哦,这是一个很大的问题。本书的最后一章旨在总结全书的论点,并试图表明,在19世纪的最后……无论如何,四分之一的时间里,尤其是在1870年、1871年普法战争之后,

人们普遍感兴趣的是试图找到一种方法来调和或整合罗马人和日耳曼人非常不同且直到那时为止相当对立的遗产,或者像人们经常做的那样,强调罗马人是,如果你愿意的话,

占有式个人主义、竞争性市场、中央集权的政治理论的始祖,所有这些都与某种民粹主义或凯撒主义以及

普法战争后帝国法国和帝国德国的政治。所以这是一个潮流。而另一方面是关注国家及其军事和财政力量,如何找到一种方法来利用这些能力,而这些能力并不过于强烈地指向帝国控制。

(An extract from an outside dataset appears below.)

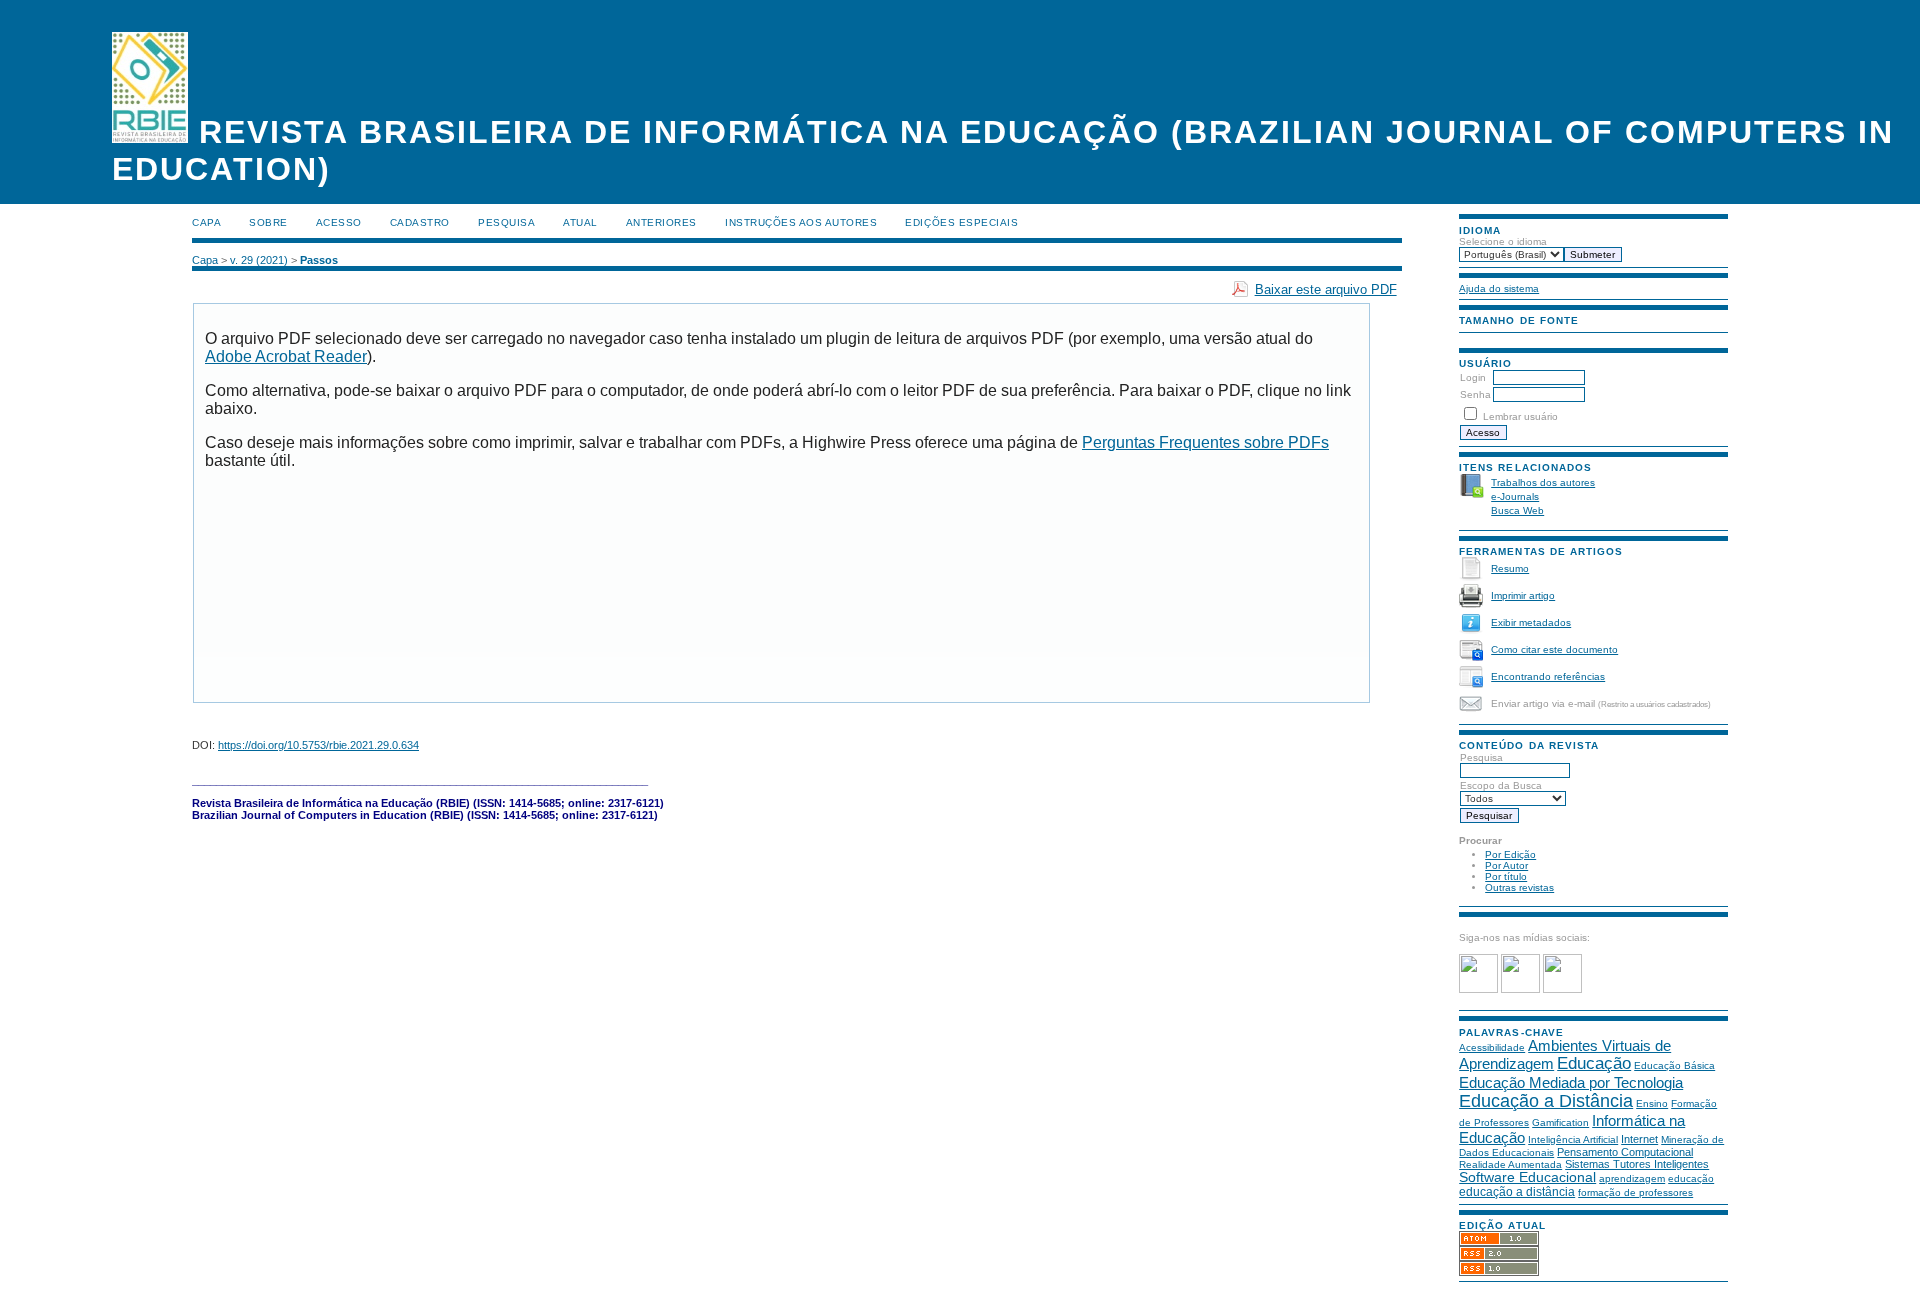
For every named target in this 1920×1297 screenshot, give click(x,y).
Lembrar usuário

权威和中央集权。所以其想法是再次思考日耳曼人和罗马人的遗产,或者个人主义与集体主义,作为可以超越和克服并转化为更可行的东西

我认为是管理政治的一种形式。我认为,正是在这种背景下,正如我在书的结尾试图表明的那样,这个以“-主义”结尾的有趣词语及其与政党政治、政党之间的竞争和竞争性选举的关系,开始以比以往任何时候都更积极的方式被看待。

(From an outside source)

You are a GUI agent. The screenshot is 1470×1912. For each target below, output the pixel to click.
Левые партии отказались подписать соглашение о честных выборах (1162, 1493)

并产生了一系列关于国家与国家、政党与选举政治之间关系的思考方式,这些思考方式在19世纪末和20世纪初并没有像后来那样积极地被思考或讨论。我认为我使用了

一位法国政治思想史学家的著作,一位名叫亨利·米歇尔的人,试图说明这一点,并在书的结尾花了一些时间写了一些关于米歇尔对18世纪政治思想的看法,以及它如何被遗忘或忽视

在19世纪的过程中,一方面是关于国家权力,另一方面是关于个人无能的担忧占据了人们关注的中心。米歇尔的关注点是试图回到18世纪末卢梭和康德的一些关注点,并展示如何

这些可以重新应用于19世纪末和20世纪初政党政治的新环境,作为现在在……条件下思考政治的基础,

竞争性选举、政治组织,以及公共财政和国家维持经济和金融稳定以及社会和政治稳定所需的资源。因此,经济和财政开始在思考政治方面发挥很大的作用,而这在

以前的情况要少得多,这就是我认为……这本书的结尾,这就是工业化与政治之间的联系的意图,非常感谢你……迈克·埃尔森教授,像往常一样,很高兴和你谈论你的书,正如我在采访开始时提到的那样,还有另一个关于你在新书网络上的早期著作的播客,我强烈建议我们的听众去听。这本书有400页,超过400页,如果我没有记错的话。有很多思想家我从未听说过。所以对我来说,这真的是非常有启发意义的。这就是为什么我也鼓励我们的听众拿起这本书阅读,通读各章和内容。他们会看到哪些领域可能更让他们感兴趣。

但希望我们已经设法让我们的听众对这本书有了概述。非常感谢你抽出时间在新书网络上与我们交谈。谢谢。我希望这对你的听众会有兴趣。